§ **What you will do**: Every line below that holds the string "agent" should be copied.

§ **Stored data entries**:
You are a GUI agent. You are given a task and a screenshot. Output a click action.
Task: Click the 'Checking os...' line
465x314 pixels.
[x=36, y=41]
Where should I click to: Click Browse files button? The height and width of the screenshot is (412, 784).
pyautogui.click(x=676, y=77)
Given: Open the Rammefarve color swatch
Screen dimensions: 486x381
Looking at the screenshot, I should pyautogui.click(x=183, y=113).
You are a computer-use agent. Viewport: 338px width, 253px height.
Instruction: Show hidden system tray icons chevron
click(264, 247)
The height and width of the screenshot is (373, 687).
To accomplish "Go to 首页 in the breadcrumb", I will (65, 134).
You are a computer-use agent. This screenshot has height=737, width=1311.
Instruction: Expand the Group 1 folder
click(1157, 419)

...

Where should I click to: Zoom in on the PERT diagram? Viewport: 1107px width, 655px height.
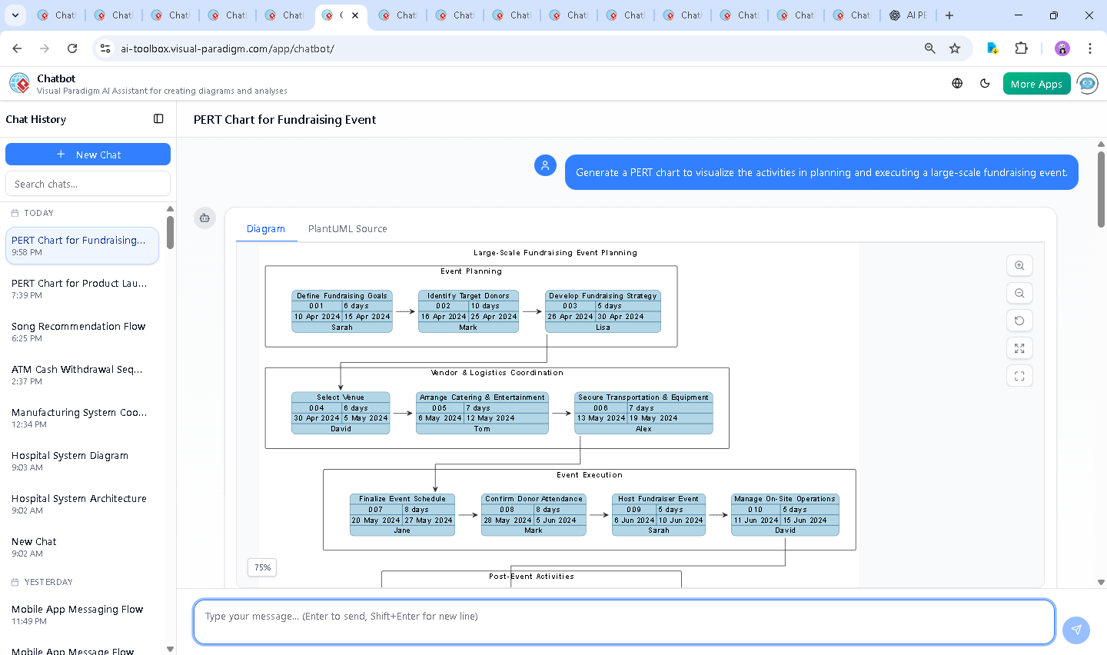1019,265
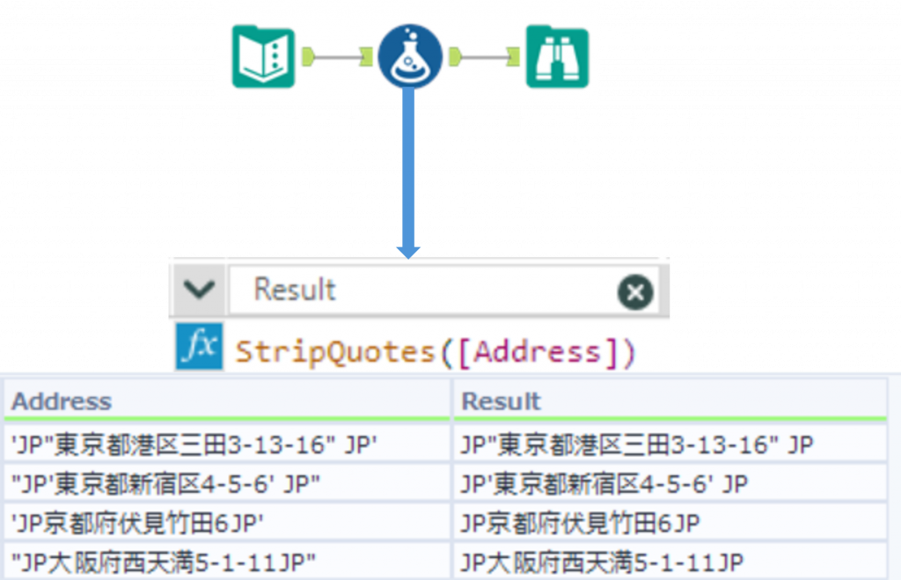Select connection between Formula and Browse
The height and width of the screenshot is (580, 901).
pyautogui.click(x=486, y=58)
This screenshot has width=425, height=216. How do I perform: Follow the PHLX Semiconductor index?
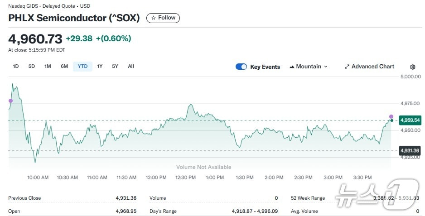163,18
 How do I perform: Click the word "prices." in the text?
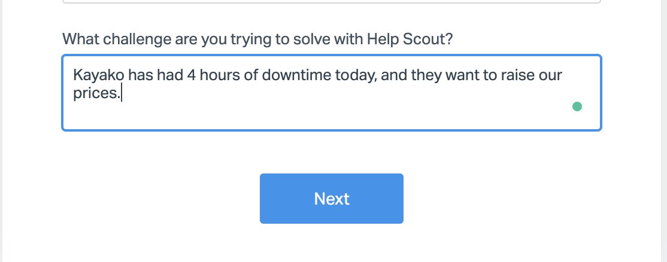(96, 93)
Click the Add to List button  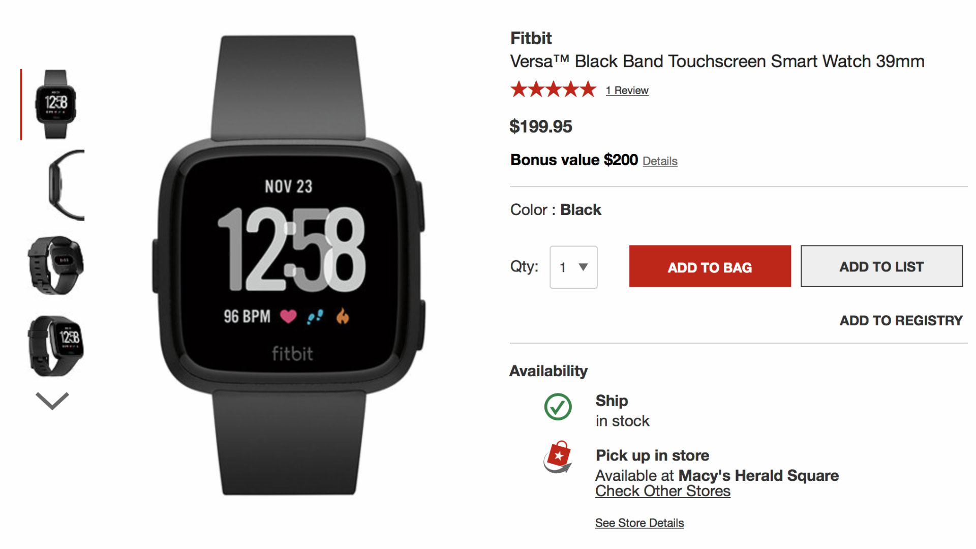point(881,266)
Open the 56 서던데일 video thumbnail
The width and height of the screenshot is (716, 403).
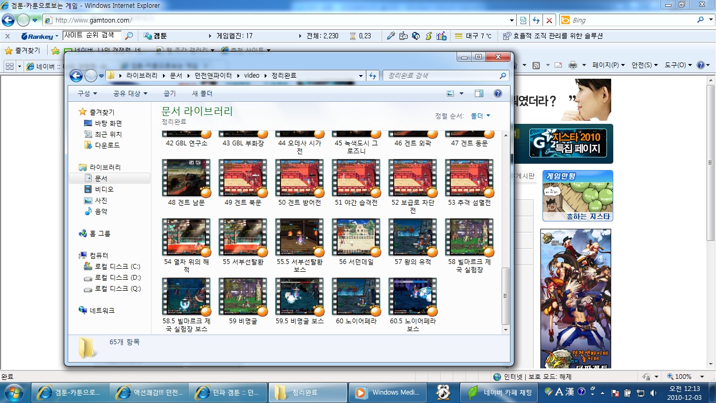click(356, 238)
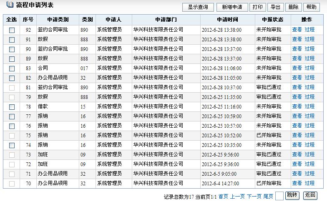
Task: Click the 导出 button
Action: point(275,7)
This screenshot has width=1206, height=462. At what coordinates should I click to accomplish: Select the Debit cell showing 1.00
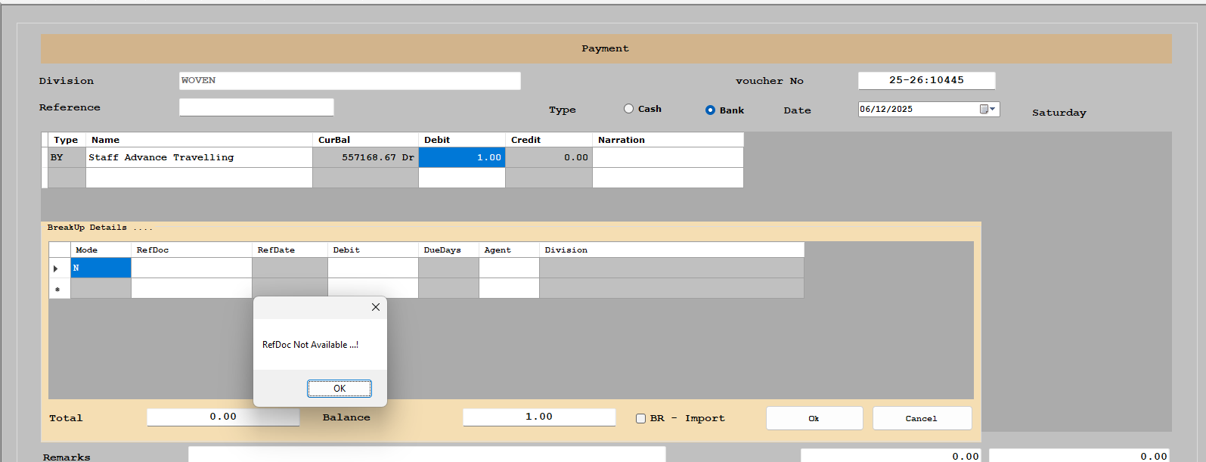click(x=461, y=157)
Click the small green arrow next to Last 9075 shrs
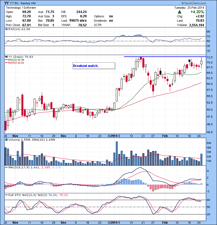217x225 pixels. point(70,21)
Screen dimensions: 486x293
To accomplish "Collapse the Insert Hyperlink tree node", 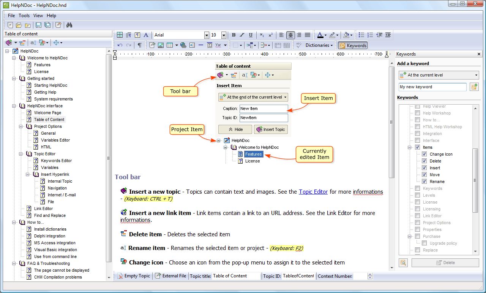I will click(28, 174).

* * *

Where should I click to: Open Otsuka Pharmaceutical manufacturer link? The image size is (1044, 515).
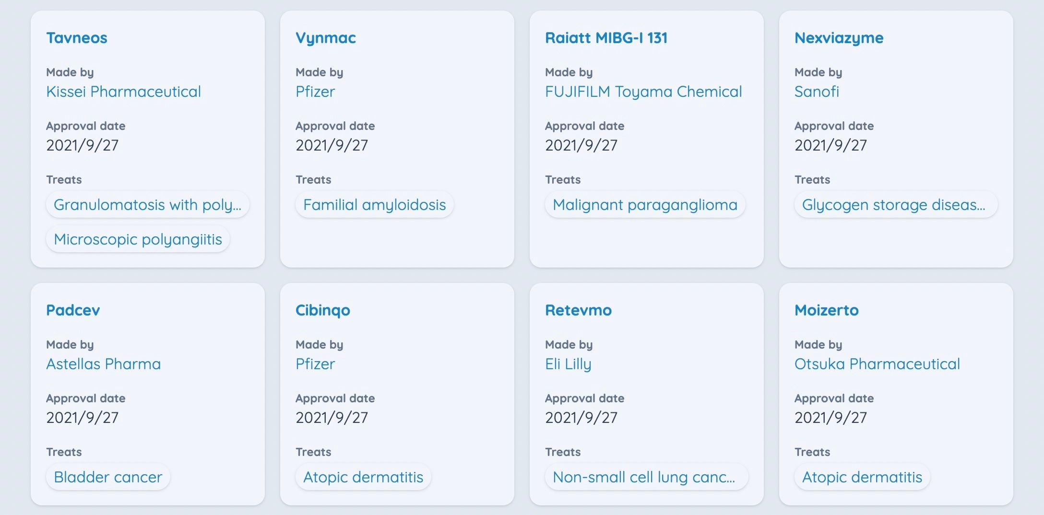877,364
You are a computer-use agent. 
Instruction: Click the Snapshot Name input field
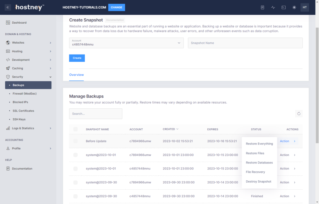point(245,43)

§ **Exercise solution**:
You are a GUI agent. You are given a task and a screenshot. Output a click action.
You are a computer-use agent. Viewport: 338px width, 253px height.
You are a computer-use agent. This screenshot has height=737, width=1311.
You are a computer-use agent. 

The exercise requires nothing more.